[Haskell-beginners] question on types

Daniel Seidel ds at iai.uni-bonn.de
Fri Jul 29 14:02:07 CEST 2011


On Fri, 2011-07-29 at 07:27 -0400, Jake Penton wrote:
> On 2011-07-29, at 6:54 AM, Gary Klindt wrote:
> 
> > So, why is it possible to work with the map :: (a -> b) -> [a] -> [b] function? One can use it with list of number and functions on numbers, can't one.
> > 
> 
> Yeah. Your question is pretty much an example of what what troubling me in my original post. And frankly, I doubt that my reasoning on this will get straightened out until I have studied the type system more thoroughly.
> 
> Naively, the difference I see between your example using map and my original post is that I was *defining*  f:
> 
> f::a
> f = 1
> 
> which, I suppose, is quite a bit different than *calling* map. To parallel my example, one would (mistakenly) write something like this:
> 
> map::(a -> b)  -> [a] ->  [b]
> map f lst = ['a','b','c']
> 
> The above gives the same message I got. It is tempting to think that " ['a','b','c'] is a list of b's, so it should work", but that is clearly wrong.

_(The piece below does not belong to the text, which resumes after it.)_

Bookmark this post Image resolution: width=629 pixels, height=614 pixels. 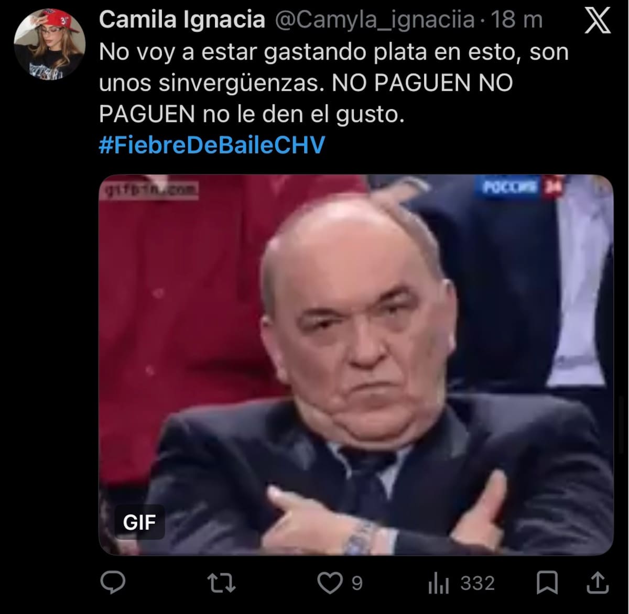[x=547, y=583]
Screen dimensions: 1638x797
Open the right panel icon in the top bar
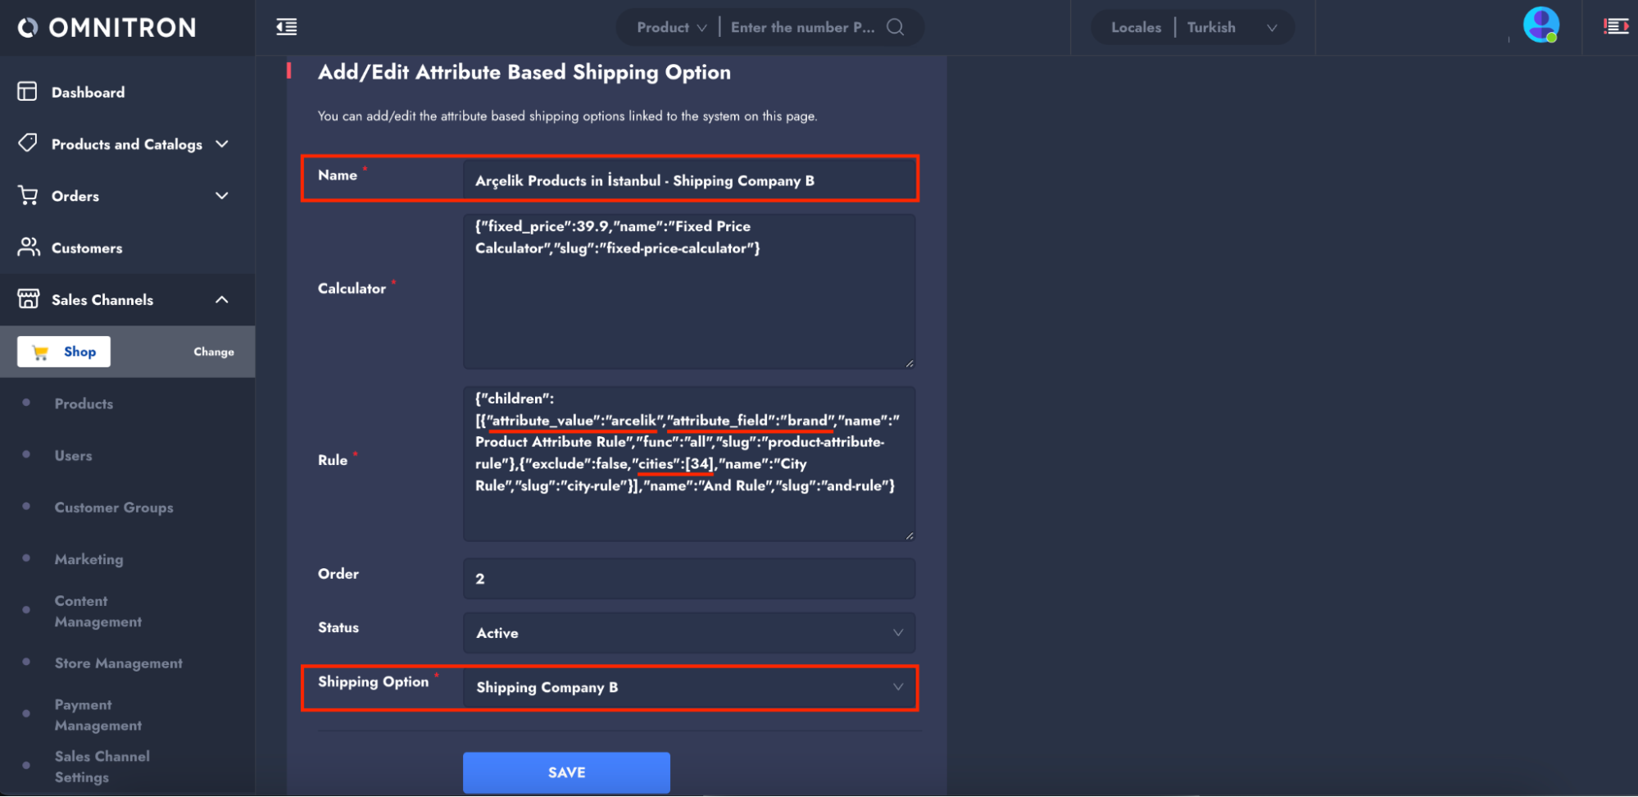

Maybe it helps to read the type signatures with explicit type
abstraction and instantiation.

f :: a 

means

f :: forall a. a

that is, I can choose any type for a, and f will have that type.
Let us make the choice explict: say if I use f in  "hello" ++ f, f will
be of type String, we can write f_{String} :: String, if I use it in
(5 :: Int) + f, it will be an Int, ie. f_{Int} :: Int, and so on. So f
must be typable to every type we can instantiate it with.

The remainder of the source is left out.